One day I was out on my couch watching the weather to see if there was any storm while sipping a glass of Joe. The weather was normal so I changed the channel to the news. Suddenly I heard there was a Dromedary Camel by the name of cheesyboy because he liked cheese escaped from a zoo nearby my place. That was a rather interesting thing since you don't always hear about camels escaping from zoos. I was suddenly hungry. I went and made myself breakfast which consisted of toast and peanut butter as well as molasses and fritters.I ate half of the sandwhich. I realized I had to go to the grocery store. I shoved the rest of my breakfast into a paper bag and walked to the grocery store. I looked at my shopping list.
Suddenly I saw a dromedary camel pushing a shoping cart and flopping around. The camel sniffed my bag and ate my peanut butter sandwich.
"Sup" the camel said. "I am cheesy boy.
"I am hyper anon I replied."
A guy was walking around the grocery store. Suddenly the camel pulled out a pistol and shot the the guy in the head. The guy got down on his knees shortly before falling face first to the ground lifeless. Cheesyboy pulled out a sack. I didn't know what to do so I put his body in the bag and we took him to my house. I decided to let Cheesyboy live in my house in order to do a good deed to him.
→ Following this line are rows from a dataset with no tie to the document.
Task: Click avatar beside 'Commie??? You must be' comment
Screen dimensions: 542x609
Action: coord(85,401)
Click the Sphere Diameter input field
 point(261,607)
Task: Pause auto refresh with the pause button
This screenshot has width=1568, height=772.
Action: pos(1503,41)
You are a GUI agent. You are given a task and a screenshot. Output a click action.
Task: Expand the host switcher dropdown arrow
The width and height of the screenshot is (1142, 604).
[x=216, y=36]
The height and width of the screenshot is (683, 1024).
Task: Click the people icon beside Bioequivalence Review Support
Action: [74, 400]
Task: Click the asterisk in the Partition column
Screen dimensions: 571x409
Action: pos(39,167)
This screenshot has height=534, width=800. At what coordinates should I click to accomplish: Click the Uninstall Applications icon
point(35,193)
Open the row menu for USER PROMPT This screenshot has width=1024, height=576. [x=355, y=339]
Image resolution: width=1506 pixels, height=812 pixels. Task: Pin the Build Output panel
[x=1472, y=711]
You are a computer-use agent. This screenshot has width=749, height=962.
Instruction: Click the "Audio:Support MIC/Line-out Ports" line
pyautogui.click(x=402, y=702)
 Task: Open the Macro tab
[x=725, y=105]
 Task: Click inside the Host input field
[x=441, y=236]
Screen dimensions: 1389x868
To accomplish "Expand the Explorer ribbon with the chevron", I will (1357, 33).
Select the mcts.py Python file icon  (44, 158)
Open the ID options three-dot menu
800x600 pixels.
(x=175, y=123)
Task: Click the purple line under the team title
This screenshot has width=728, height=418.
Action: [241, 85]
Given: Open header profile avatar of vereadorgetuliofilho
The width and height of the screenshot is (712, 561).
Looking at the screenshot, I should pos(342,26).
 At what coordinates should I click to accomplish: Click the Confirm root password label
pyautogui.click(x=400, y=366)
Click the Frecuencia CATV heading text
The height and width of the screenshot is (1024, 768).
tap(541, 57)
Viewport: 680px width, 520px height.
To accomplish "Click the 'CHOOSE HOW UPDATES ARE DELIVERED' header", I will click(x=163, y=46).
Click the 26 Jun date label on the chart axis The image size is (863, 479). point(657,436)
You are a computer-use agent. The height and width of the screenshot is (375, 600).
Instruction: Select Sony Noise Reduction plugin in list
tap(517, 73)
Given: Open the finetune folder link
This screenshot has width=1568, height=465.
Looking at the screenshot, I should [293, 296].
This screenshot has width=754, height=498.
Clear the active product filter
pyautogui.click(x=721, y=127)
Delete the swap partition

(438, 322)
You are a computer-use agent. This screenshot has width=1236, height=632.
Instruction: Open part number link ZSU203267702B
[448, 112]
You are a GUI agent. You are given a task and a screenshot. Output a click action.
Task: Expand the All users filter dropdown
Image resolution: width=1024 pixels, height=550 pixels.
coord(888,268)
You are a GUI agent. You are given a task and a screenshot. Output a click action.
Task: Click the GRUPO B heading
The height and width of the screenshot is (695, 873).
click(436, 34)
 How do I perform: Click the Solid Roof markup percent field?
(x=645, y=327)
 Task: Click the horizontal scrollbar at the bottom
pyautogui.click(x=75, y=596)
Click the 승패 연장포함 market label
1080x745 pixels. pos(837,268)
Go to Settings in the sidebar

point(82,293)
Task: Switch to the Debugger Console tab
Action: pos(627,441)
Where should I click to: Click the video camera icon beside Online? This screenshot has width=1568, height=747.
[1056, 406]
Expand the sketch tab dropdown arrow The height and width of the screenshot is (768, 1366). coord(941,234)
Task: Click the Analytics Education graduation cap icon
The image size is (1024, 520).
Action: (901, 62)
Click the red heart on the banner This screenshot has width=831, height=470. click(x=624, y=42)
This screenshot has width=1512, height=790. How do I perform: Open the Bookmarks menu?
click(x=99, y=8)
A few hours later I found the guy with his stomach cut open.
"Cheesyboy!" I exclaimed "What did you to his insides."
"I ate his liver with Jelly Beans and a nice soda pop Bleeeeeergh" Cheesyboy replied.
I threw the guy's corpse in the dumpster 1 hour later. It was 10:00. Time for bed. I went to sleep. Suddenly I felt somebody wake me up. It was Cheesyboy.
"Wake up it's 12:00 time for my party."
"But it's 12:00 I need to go to sleep." I replied.
"C'mon" Cheesyboy said.
Before I could hesitate I was shoved into his car. Cheesyboy pulled out a dvd and inserted it in his radio. The radio played it's raining tacos. We were both singing along to the amazing song. Suddenly the car stopped at a house. We both entered the house. Inside it looked like a cross between a casino and a wrestling match. We were forced to fight this pack of people lead by the casino leader an expert in martial arts. Suddenly I felt a sharp pain in my face. Someone punched me.I returned the favor by kicking them in the groin. The guy tackled me. Cheesyboy bucked him sending him flying out a window. I was tired and fell on the couch and went to sleep. I woke up and found the couch in the pool. Cheesyboy jumped into the pool.I saw the water turn yellow.
"I pooped in the pool" Cheesyboy said.
I jumped out of the pool and watched the couch slowly sink. Suddenly a boxer came out with big boxing gloves.
"Coming to the rescue!" Cheesyboy said and bucked the man so hard he flew across the yard and over the fence. I herd a "THUD" and blood splattering everywhere. I looked and sure enough the man wasn't moving. Not again! We didn't know what to do so we dropped his corpse in the poopy pee filled pool.
The Next day......
"Dude! Wake up!" I shook Cheesyboy.
"Dude! That was one big party. You partied yourself out!"
"What happened?" Cheesyboy asked.
"Dude! You went all cray cray because you ate to much candy. You climbed up a roof and blasted Rock music to full volume. Then you put on a bathing suit and walked across the neighborhood climbing up people's houses and telling them that you are Jar Jar Blinks and tried to jump down their chimneys so you can eat their food and poop shortly before leaving toilet paper in their house as a Christmas Gift!"
"Well why was I unconsious?"
"Oh you jumped from one house from another because you thought that since you thought you where Jar Jar Blinks you where bit by Mr Ratburn after he ate a radioactive cake giving you Radioactive blood or something so you though you can jump from house to house. And when you tried to do it you slammed into a house and landed on a barbecue which exploded!"